When you respond, write out each entry exactly as it stands.

BEGIN RECORDS PROVIDED

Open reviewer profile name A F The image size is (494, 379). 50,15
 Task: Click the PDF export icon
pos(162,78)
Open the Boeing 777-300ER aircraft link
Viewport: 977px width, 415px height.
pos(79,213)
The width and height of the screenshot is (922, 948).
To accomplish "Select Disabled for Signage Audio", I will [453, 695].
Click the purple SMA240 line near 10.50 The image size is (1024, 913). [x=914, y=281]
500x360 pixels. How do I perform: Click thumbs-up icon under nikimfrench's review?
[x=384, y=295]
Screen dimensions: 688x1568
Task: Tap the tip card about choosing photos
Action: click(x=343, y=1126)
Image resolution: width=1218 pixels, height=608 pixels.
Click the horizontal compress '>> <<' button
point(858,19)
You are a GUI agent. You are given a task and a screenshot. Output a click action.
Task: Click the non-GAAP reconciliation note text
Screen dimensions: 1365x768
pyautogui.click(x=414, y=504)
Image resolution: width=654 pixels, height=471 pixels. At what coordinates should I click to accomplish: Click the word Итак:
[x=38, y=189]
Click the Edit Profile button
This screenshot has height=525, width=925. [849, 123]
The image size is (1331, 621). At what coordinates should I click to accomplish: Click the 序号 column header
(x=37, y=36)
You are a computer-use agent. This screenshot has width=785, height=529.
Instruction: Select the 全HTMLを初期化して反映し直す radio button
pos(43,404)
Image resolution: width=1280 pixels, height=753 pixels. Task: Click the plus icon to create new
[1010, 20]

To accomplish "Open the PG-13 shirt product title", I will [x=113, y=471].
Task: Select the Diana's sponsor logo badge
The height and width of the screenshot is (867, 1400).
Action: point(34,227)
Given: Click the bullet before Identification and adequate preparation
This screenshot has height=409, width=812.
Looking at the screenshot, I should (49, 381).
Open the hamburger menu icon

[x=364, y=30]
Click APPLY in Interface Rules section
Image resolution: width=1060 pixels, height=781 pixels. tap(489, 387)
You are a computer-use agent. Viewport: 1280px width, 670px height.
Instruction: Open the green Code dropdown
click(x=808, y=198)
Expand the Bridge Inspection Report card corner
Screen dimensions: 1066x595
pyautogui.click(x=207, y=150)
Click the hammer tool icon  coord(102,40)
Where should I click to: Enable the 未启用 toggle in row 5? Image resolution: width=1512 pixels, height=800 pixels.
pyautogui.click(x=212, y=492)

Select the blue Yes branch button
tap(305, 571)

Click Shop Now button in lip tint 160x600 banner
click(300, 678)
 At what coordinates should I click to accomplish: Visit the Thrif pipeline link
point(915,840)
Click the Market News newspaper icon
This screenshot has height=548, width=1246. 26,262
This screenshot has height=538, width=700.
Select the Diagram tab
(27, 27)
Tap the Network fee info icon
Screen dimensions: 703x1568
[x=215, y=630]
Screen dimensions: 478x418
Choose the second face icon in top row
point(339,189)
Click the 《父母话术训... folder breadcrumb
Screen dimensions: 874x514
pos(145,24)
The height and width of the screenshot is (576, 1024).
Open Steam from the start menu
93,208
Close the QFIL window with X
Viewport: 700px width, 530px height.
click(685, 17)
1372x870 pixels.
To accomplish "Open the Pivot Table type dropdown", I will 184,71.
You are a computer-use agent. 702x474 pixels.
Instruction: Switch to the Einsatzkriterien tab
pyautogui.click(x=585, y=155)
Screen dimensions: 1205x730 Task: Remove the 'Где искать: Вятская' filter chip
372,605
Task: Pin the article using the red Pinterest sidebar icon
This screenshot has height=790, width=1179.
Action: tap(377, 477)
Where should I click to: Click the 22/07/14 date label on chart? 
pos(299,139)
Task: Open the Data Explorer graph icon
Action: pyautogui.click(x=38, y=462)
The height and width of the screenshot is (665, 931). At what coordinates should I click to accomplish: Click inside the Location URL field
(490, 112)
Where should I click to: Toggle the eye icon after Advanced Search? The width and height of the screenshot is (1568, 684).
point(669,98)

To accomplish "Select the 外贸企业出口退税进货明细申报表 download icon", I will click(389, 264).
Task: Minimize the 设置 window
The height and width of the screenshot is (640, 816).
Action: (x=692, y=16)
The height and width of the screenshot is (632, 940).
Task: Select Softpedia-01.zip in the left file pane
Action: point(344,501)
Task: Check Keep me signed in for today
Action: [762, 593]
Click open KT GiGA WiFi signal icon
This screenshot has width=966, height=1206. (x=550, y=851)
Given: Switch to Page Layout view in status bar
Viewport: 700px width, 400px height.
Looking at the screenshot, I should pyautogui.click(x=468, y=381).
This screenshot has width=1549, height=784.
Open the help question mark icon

END RECORDS PROVIDED

# SOLVED EXERCISE
Open reviewer profile name A F The image size is (494, 379). 50,15
 Task: Click the PDF export icon
pos(162,78)
Open the Boeing 777-300ER aircraft link
Viewport: 977px width, 415px height.
pos(79,213)
The width and height of the screenshot is (922, 948).
To accomplish "Select Disabled for Signage Audio", I will [453, 695].
Click the purple SMA240 line near 10.50 The image size is (1024, 913). [x=914, y=281]
500x360 pixels. How do I perform: Click thumbs-up icon under nikimfrench's review?
[x=384, y=295]
Screen dimensions: 688x1568
Task: Tap the tip card about choosing photos
Action: click(x=343, y=1126)
Image resolution: width=1218 pixels, height=608 pixels.
Click the horizontal compress '>> <<' button
point(858,19)
You are a GUI agent. You are given a task and a screenshot. Output a click action.
Task: Click the non-GAAP reconciliation note text
Screen dimensions: 1365x768
pyautogui.click(x=414, y=504)
Image resolution: width=654 pixels, height=471 pixels. At what coordinates should I click to accomplish: Click the word Итак:
[x=38, y=189]
Click the Edit Profile button
This screenshot has height=525, width=925. [849, 123]
The image size is (1331, 621). At what coordinates should I click to accomplish: Click the 序号 column header
(x=37, y=36)
You are a computer-use agent. This screenshot has width=785, height=529.
Instruction: Select the 全HTMLを初期化して反映し直す radio button
pos(43,404)
Image resolution: width=1280 pixels, height=753 pixels. Task: Click the plus icon to create new
[1010, 20]

To accomplish "Open the PG-13 shirt product title", I will [x=113, y=471].
Task: Select the Diana's sponsor logo badge
The height and width of the screenshot is (867, 1400).
Action: point(34,227)
Given: Click the bullet before Identification and adequate preparation
This screenshot has height=409, width=812.
Looking at the screenshot, I should (49, 381).
Open the hamburger menu icon

[x=364, y=30]
Click APPLY in Interface Rules section
Image resolution: width=1060 pixels, height=781 pixels. tap(489, 387)
You are a computer-use agent. Viewport: 1280px width, 670px height.
Instruction: Open the green Code dropdown
click(x=808, y=198)
Expand the Bridge Inspection Report card corner
Screen dimensions: 1066x595
pyautogui.click(x=207, y=150)
Click the hammer tool icon  coord(102,40)
Where should I click to: Enable the 未启用 toggle in row 5? Image resolution: width=1512 pixels, height=800 pixels.
pyautogui.click(x=212, y=492)

Select the blue Yes branch button
tap(305, 571)

Click Shop Now button in lip tint 160x600 banner
click(300, 678)
 At what coordinates should I click to accomplish: Visit the Thrif pipeline link
point(915,840)
Click the Market News newspaper icon
This screenshot has height=548, width=1246. 26,262
This screenshot has height=538, width=700.
Select the Diagram tab
(27, 27)
Tap the Network fee info icon
Screen dimensions: 703x1568
[x=215, y=630]
Screen dimensions: 478x418
Choose the second face icon in top row
point(339,189)
Click the 《父母话术训... folder breadcrumb
Screen dimensions: 874x514
pos(145,24)
The height and width of the screenshot is (576, 1024).
Open Steam from the start menu
93,208
Close the QFIL window with X
Viewport: 700px width, 530px height.
click(685, 17)
1372x870 pixels.
To accomplish "Open the Pivot Table type dropdown", I will 184,71.
You are a computer-use agent. 702x474 pixels.
Instruction: Switch to the Einsatzkriterien tab
pyautogui.click(x=585, y=155)
Screen dimensions: 1205x730 Task: Remove the 'Где искать: Вятская' filter chip
372,605
Task: Pin the article using the red Pinterest sidebar icon
This screenshot has height=790, width=1179.
Action: tap(377, 477)
Where should I click to: Click the 22/07/14 date label on chart? 
pos(299,139)
Task: Open the Data Explorer graph icon
Action: pyautogui.click(x=38, y=462)
The height and width of the screenshot is (665, 931). At what coordinates should I click to accomplish: Click inside the Location URL field
(490, 112)
Where should I click to: Toggle the eye icon after Advanced Search? The width and height of the screenshot is (1568, 684).
point(669,98)

To accomplish "Select the 外贸企业出口退税进货明细申报表 download icon", I will click(389, 264).
Task: Minimize the 设置 window
The height and width of the screenshot is (640, 816).
Action: (x=692, y=16)
The height and width of the screenshot is (632, 940).
Task: Select Softpedia-01.zip in the left file pane
Action: point(344,501)
Task: Check Keep me signed in for today
Action: [762, 593]
Click open KT GiGA WiFi signal icon
This screenshot has width=966, height=1206. (x=550, y=851)
Given: Switch to Page Layout view in status bar
Viewport: 700px width, 400px height.
Looking at the screenshot, I should pyautogui.click(x=468, y=381).
This screenshot has width=1549, height=784.
Open the help question mark icon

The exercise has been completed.